Copy the records word for word, from the line containing "Task: Restart the" through the end of the records, omitting the pictures.

▸ **SOURCE RECORDS**:
——

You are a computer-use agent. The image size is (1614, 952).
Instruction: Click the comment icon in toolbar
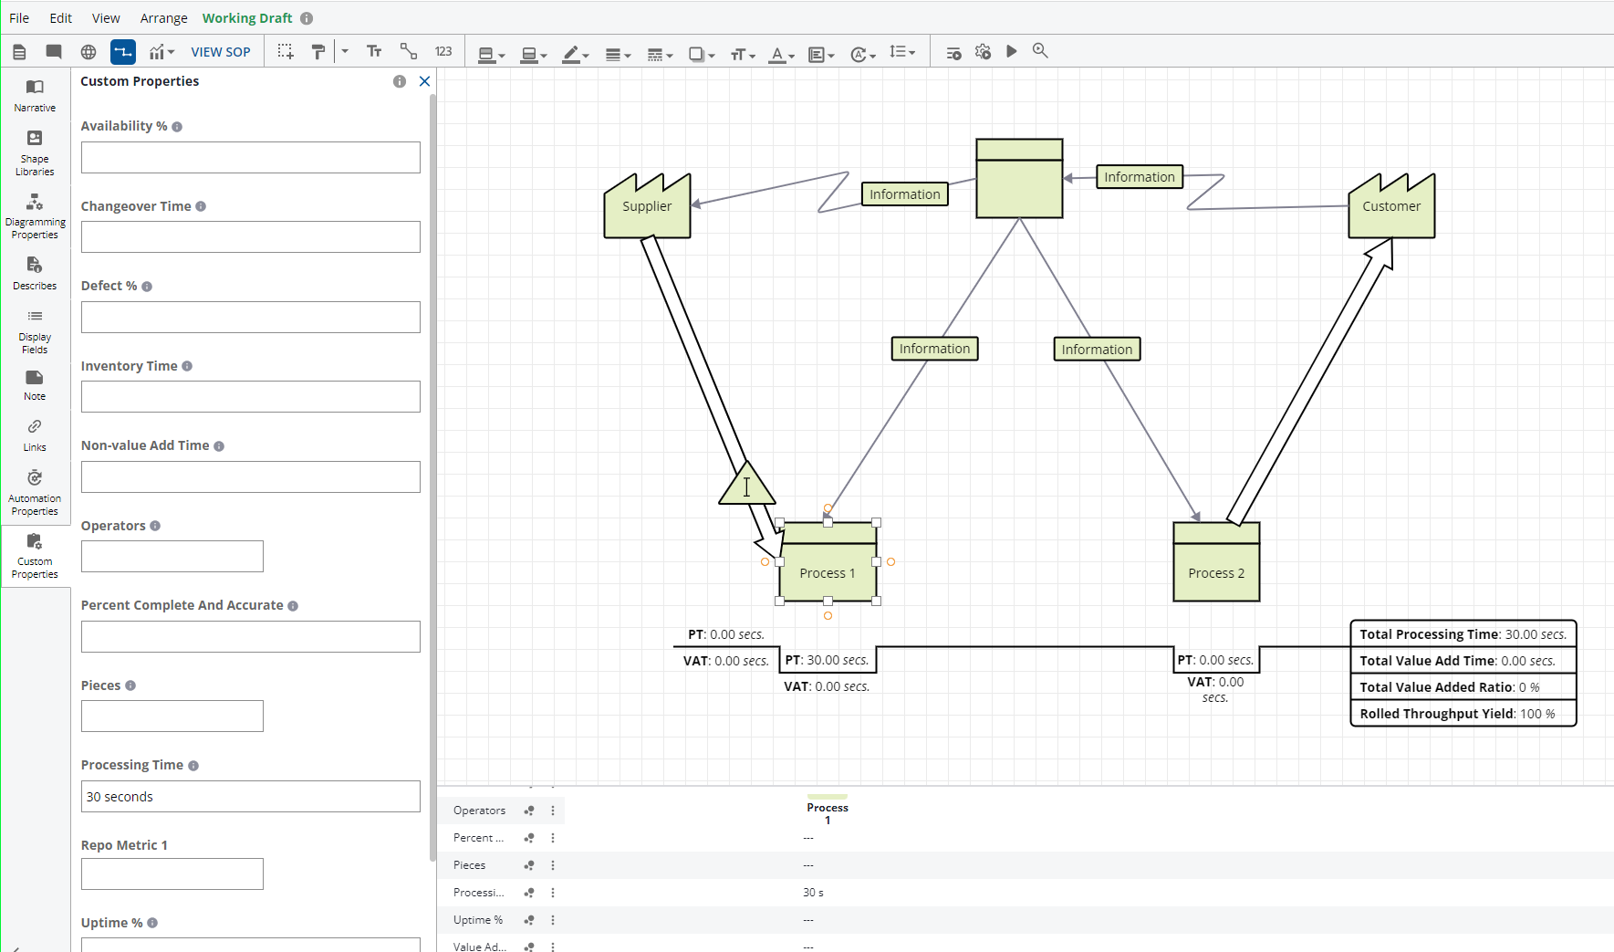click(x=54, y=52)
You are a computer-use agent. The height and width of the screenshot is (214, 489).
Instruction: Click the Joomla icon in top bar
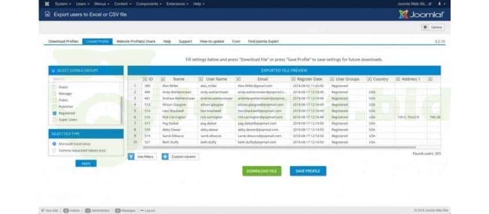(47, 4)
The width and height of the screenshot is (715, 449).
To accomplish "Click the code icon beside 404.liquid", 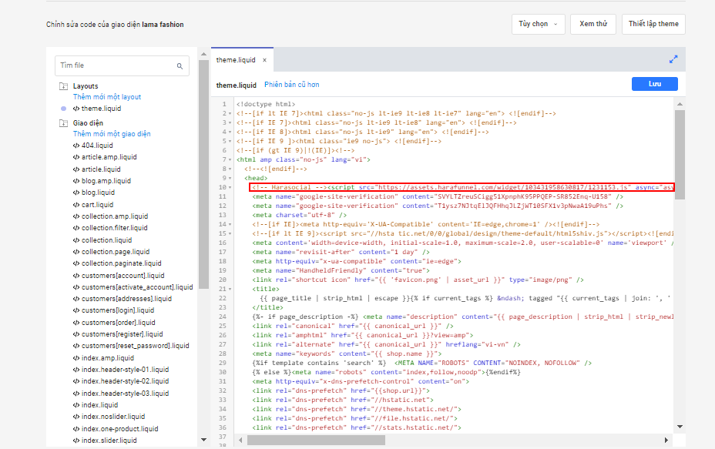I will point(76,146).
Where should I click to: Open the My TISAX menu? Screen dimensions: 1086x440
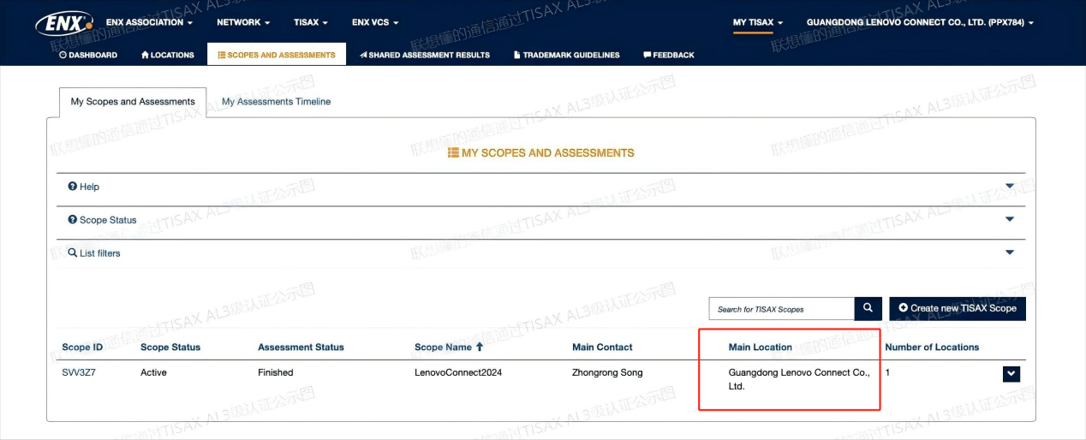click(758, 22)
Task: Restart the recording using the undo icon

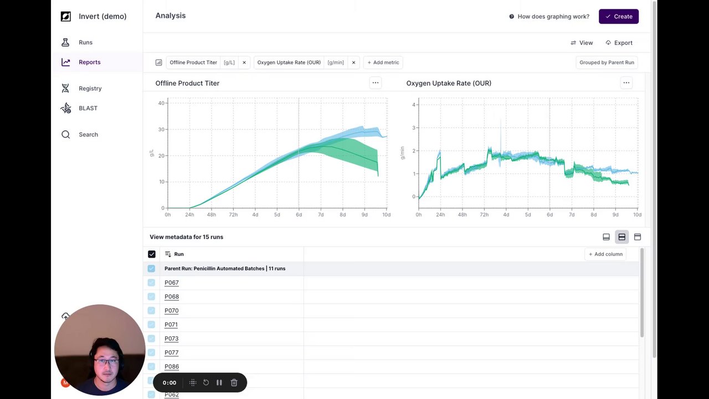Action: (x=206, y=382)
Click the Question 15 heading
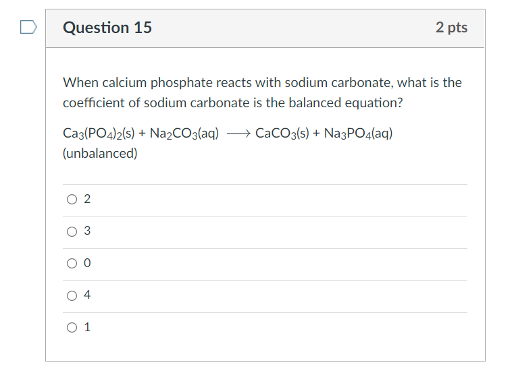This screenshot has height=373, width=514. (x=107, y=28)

——

▸ **RIGHT ANSWER**:
Task: Restart the recording using the undo icon

Action: (x=206, y=382)
Click the Question 15 heading
This screenshot has height=373, width=514. (x=107, y=28)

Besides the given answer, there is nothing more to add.